Saindo para almoçar, passo em uma grande avenida da cidade e vejo o outdoor com uma frase, ao fundo uma foto de um carro belíssimo: "Carol, a fila anda. Eu estou fazendo mais sucesso do que o carro aí de cima. Beto." Fiquei pensando na Carol. Coitada! E na coragem do Beto em alardear para a cidade inteira - pelo menos a parte que transita por ali - sua dolce revanche. Pode ser que Beto não esteja bem, pode ser que Carol esteja. É mais provável que Carol esteja péssima e Beto melhor do que coube as palavras no outdoor.

Fiquei pensando na vida. Não nas filas, mas nas voltas que a vida nos dá. Passamos a vida inteira planejando formas de dá um jeito na vida, quando na verdade é ela que vai dando voltas e nos dando um jeito. De tanto jeito que nos dá, a gente termina um belo dia com o jeito da vida.

Depois disso, a gente começa a pensar no jeito que vai dá à vida que nos fez tomar esse jeito. E de jeito em jeito, a gente toma jeito, a vida toma forma.

E como tudo que se escreve já foi dito por alguém, nada melhor que a poesia do velho e bom Chico Buarque.


segunda-feira, março 28

L'amour


Em 1875, George Bizet, compositor clássico francês, escreveu a ópera Carmem, na qual conta a estória de uma cigana envolvida com um soldado, a quem no final, depois de atraí-lo para o bando de contrabandista, anuncia não mais amar, preferindo ficar com um toureiro.

• • • • •

__Instruções de trabalho__:
**1)** Indique se cada afirmação concorda com o trecho da página, respondendo sim ou não e citando literalmente as palavras do trecho que decidem a questão: (a) O outdoor traz ao fundo a foto de um carro. (b) Segundo o trecho, o mais provável é que Carol esteja bem. (c) Bizet escreveu a ópera Carmem em 1875.
**2)** Escreva uma continuação do trecho da página, começando logo depois da frase sobre a cigana da ópera Carmem e o toureiro.
A listagem não tem relação alguma com o trecho da página.

__Material fornecido__:
• • • • •

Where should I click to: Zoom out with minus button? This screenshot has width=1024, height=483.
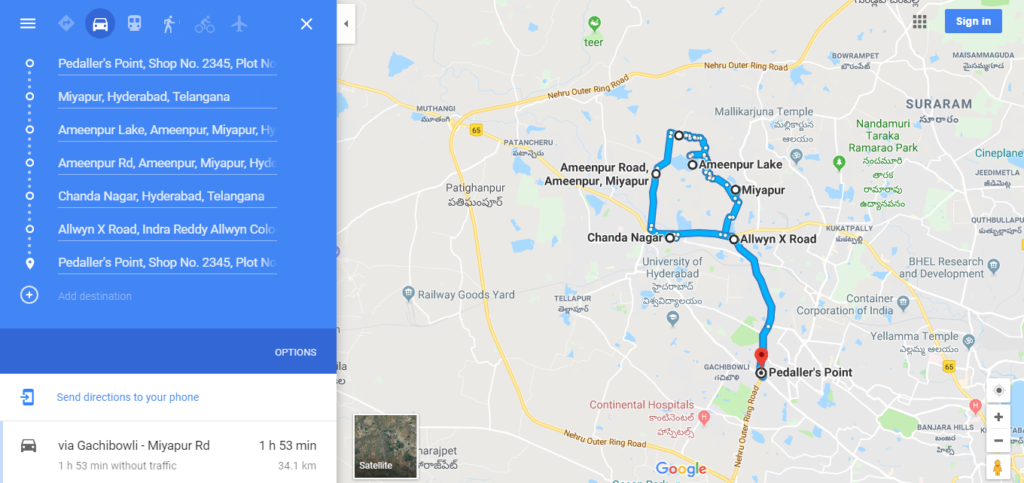999,441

• • • • •

__Respostas às tarefas__:
**1)**
(a) Sim: "ao fundo uma foto de um carro belíssimo".
(b) Não: "É mais provável que Carol esteja péssima".
(c) Sim: "Em 1875, George Bizet, compositor clássico francês, escreveu a ópera Carmem".

**2)**
A música hoje se tornou bastante popular nas vozes de cantoras clássicas, como Sarah Bringhtam ou Nana Mouskori.

O que a ópera - e a música especialmente - conta é que o amor é um pássaro rebelde, ninguém o aprisiona, sendo um ser dotado de poder e querer próprios. Quantos de nós já não se perguntou por que amava fulano e não sicrano? Além de ser rebelde, o amor é boêmio, sem lei e amamos quem não nos ama, quem nos ama nós não amamos, embora, como já dissera o poeta, "viver é a arte do encontro, embora haja tanto desencontro pela vida'.

Pensando surpreender o amor, ter domínio sobre ele, de repente é apenas um pássaro que voou, um sonho perdido, um vazio no chão onde antes havia escadas. E se vai, volta e a ciranda da vida recomeça.

A música - a ópera inteira, aliás - mostra o cuidado que se deve ter com o ente amado. Tanto com quem amamos, como com quem deixamos, embora a dor do deixar só o tempo cure.

Como todo amor vivido intensamente, traído também de uma forma intensa, Carmem não tem um final feliz: Dom Jose a mata, preferindo isso a vê-la com outro.

O que não tem futuro e é um péssimo exemplo. Mas, a música, passados 136 anos, é atual, como o é o amor. Um exemplo que a obra sobrevive ao homem e os males de amores da era moderna não mudaram nada dedsde o tempo de antanho.

sábado, março 19

Onda

"Encostei-me a ti, sabendo bem
que eras somente onda.
Sabendo bem que eras nuvem,
depus a minha vida em ti.

Como sabia bem tudo isso, e
dei-me ao teu destino frágil,
fiquei sem poder chorar
quando caí."
Cecília Meireles.
*******
"Para quem quer se soltar...
invento o mar,
invento em mim o sonhador".
Milton Nascimento & Ronaldo Bastos

domingo, março 6

Vino

Minha alimentação é pão e palavras.
O vinagre aquece o pão,
o sal amarga as palavras.
Quem me dera para produzir palavras
a embriaguez do vinho
o mel das flores.
Esqueceria os sentimentos
viveria somente pelo hoje.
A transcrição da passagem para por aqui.